Tadej Pogacar a remporté la 9ème étape de la Vuelta. Une étape reine complètement folle qui voit Nario Quintana endosser à nouveau le maillot rouge. Ce grand rendez-vous des Pyrénées a notamment été marqué par une importante échappée matinale avec des hommes bien placés au général comme Kelderman, Latour, Nieve ou Higuita. L’étape a également été marquée par le panache et la malchance de Miguel Angel Lopez, parti dans la troisième montée du jour pour faire un grand numéro, notamment grâce à l’aide de Gorka Izaguirre et Jakob Fuglsang, idéalement placés à l’avant pour soutenir l’attaque de Superaman. Mais sous un déluge de grêle, Lopez a chuté dans le chemin de terre précédant la dernière montée et a finalement été le grand perdant du jour, puisqu’il concède 43 secondes à Quintana, 17 secondes à Roglic et 13 à Valverde.

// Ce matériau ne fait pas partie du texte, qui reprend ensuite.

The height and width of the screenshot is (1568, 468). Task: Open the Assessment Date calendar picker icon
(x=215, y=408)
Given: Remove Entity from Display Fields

L’étape a également été marquée par un nouveau choix tactique discutable des Movistar : alors que Marc Soler, dernier rescapé parmi les fuyards, semblait s’envoler vers la victoire d’étape, il a reçu l’ordre d’attendre Quintana qui avait attaqué avec Pogacar. Visiblement irrité, Soler a exécuté les ordres, sauf que Pogacar a lâché Quintana avant même qu’ils rejoignent l’homme de tête, pour s’envoler vers la victoire en solitaire. Les Movistar peuvent évidemment se justifier par la prise du maillot rouge par Quintana. Un maillot rouge qu’il faudra défendre lors du contre-la-montre de mardi, car même s’il a été attaqué dans tous les sens, Primoz Roglic a bien résisté et est parfaitement placé avant  de se lancer dans son exercice de prédilection après le jour de repos.

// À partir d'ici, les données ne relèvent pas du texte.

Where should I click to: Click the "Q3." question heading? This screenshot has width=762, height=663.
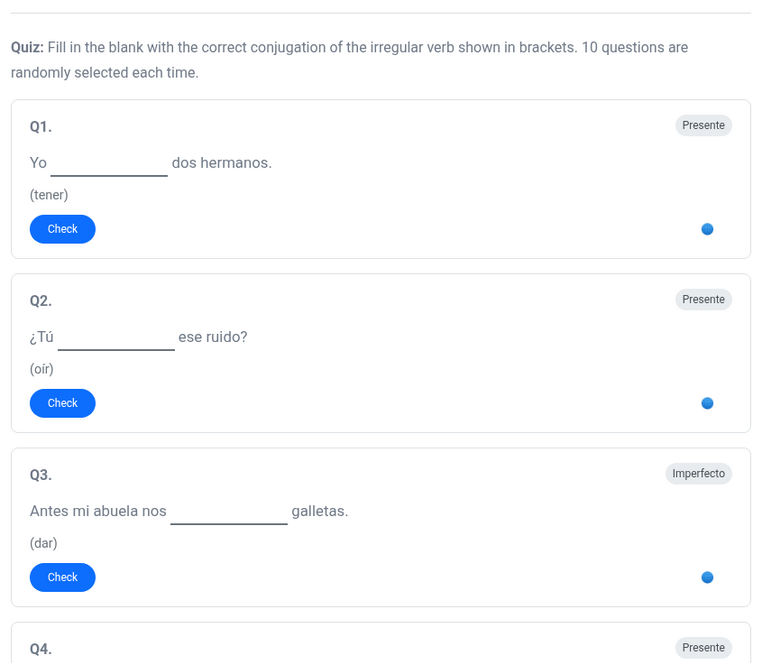point(41,475)
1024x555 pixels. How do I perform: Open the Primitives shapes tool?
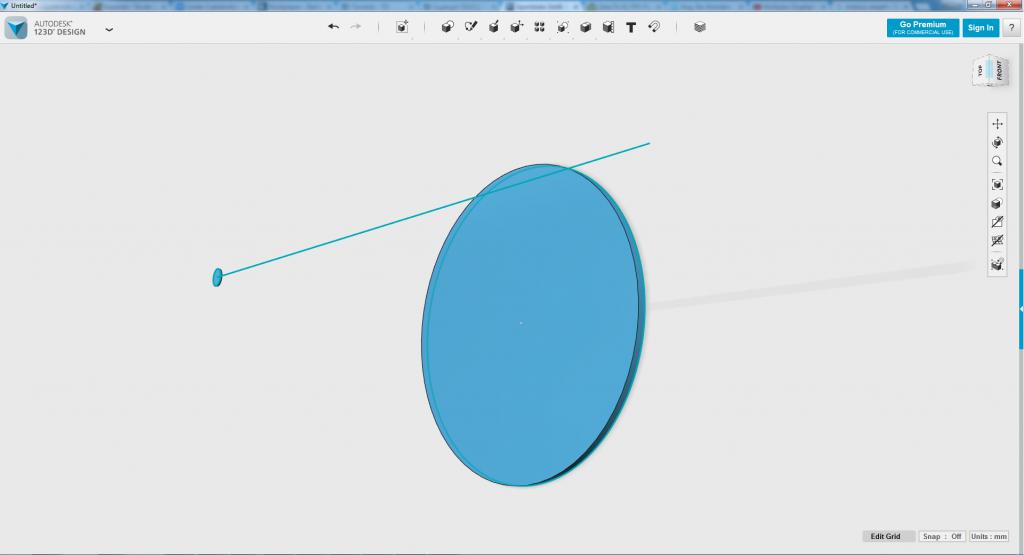click(447, 27)
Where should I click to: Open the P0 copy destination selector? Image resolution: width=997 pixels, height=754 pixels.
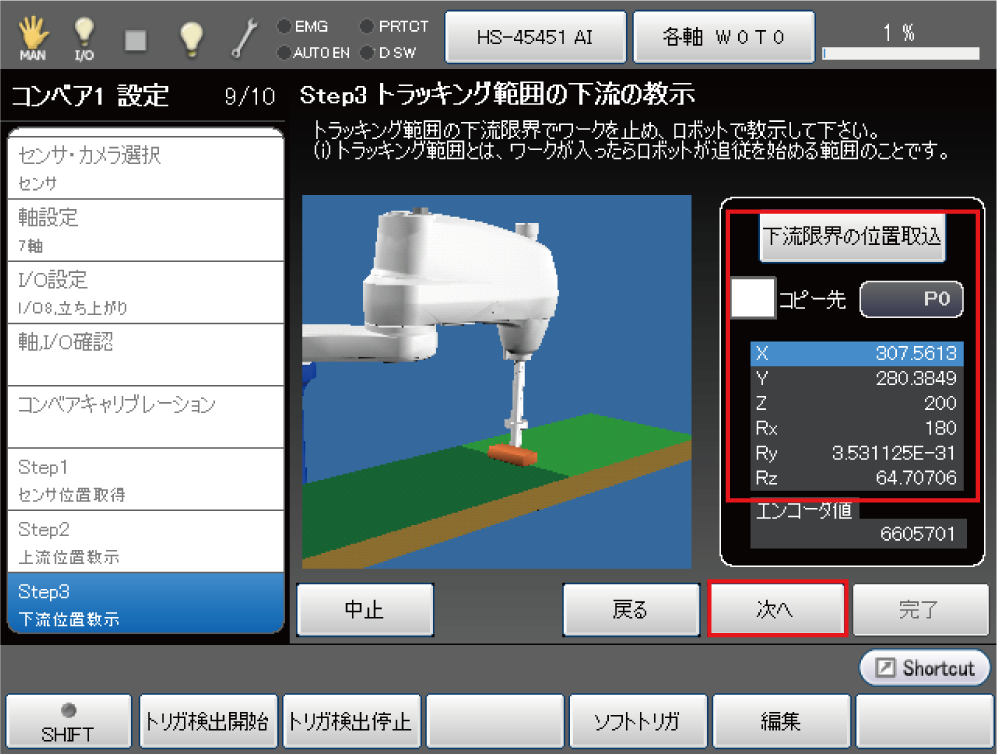(910, 299)
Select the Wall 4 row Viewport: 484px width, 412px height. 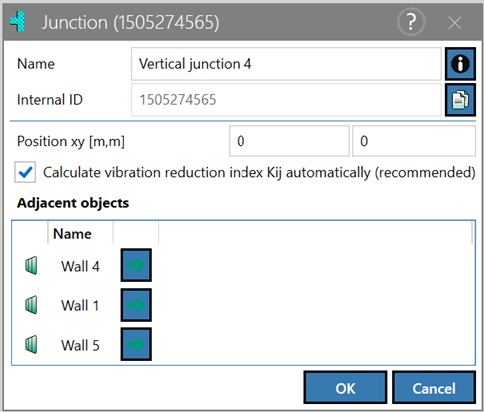[x=243, y=266]
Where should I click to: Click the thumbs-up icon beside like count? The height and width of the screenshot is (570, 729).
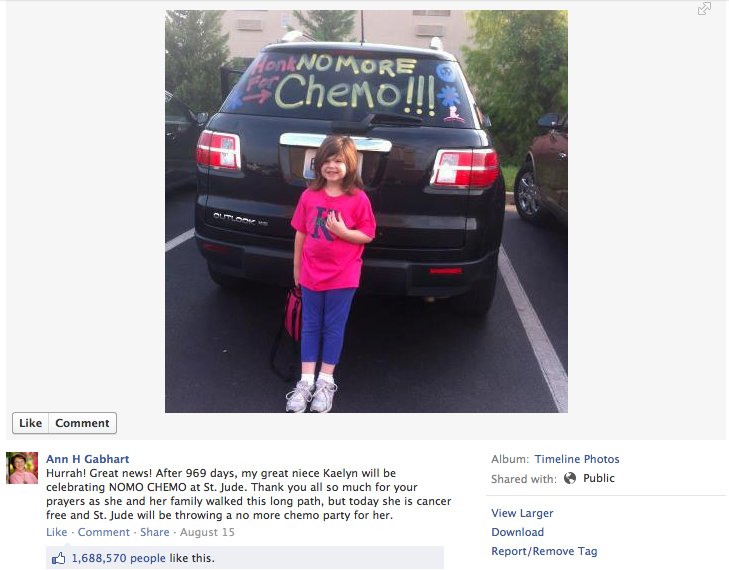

A la Fantavuelta, c’est la team Les Braqueurs qui l’emporte grâce à un beau quatuor formé de Pogacar, Quintana, Roglic et Lopez, mais Hala Madrid #2 reste en tête du général.

Le bon plan du jour

Tadej Pogacar est clairement entré dans la cour des grands ce dimanche. Parmi les nombreux jeunes et possibles outsiders présents au départ de cette Vuelta, le plus jeune de tous est celui qui a réussi à presque s’insérer dans la lutte entre grands favoris. Intelligent, le Slovène a laissé les Movistar, Astana et Jumbo s’attaquer entre eux, en s’accrochant lorsque c’était dur et en attaquant lorsque c’était possible. Après  cette belle victoire, il occupe la cinquième place du général et qui sait si lors du contre-le-montre de mardi il ne pourrait pas encore grappiller une ou deux positions. En tous les cas, à 21 ans, Pogacar confirme que l’année 2019 aura été marquée par l’arrivée au haut niveau d’une génération qui va probablement tout rafler dans les prochaines années. On notera aussi que 74 fantamanagers sont récompensés par leur choix d’avoir malgré tout misé sur le coureur le plus jeune du peloton.

 

Le mauvais plan du jour

Si lors des premières étapes, on avait presque retrouvé le Fabio Aru de la période 2014-2017, dimanche, on a retrouvé le Fabio Aru de 2018… Lâché dans le Col de la Gallina, Aru a finalement terminé l’étape dans le gruppetto, à 32 minutes du vainqueur. Les espoirs d’obtenir un top-10 au général se sont envolés en Andorre, même si les nombreux fantamanagers tentés par son prix abordable, peuvent encore espérer que ce jour-sans permettra à Aru de se lancer dans les échappées et viser une victoire d’étape en deuxième et troisième semaine. Pour cela, il faudra par contre retrouver du moins en partie le Fabio Aru d’avant 2018…

Commentaires

J'aurais aimé être à l’hôtel

Portrait de patxi
J'aurais aimé être à l’hôtel des movistar hier, l'ambiance devait être bonne... 3 gars d'une même équipe qui roulent les uns derrière les autres j'ai rarement (voir jamais?) vu ça. Dommage pour Lopez c'est un vrai beau coureur offensif mais il a toujours un truc qui cloche (chute, crevaison ou il se fait pousser par un spectateur). Quant à Pogacar franchement chapeau quel talent!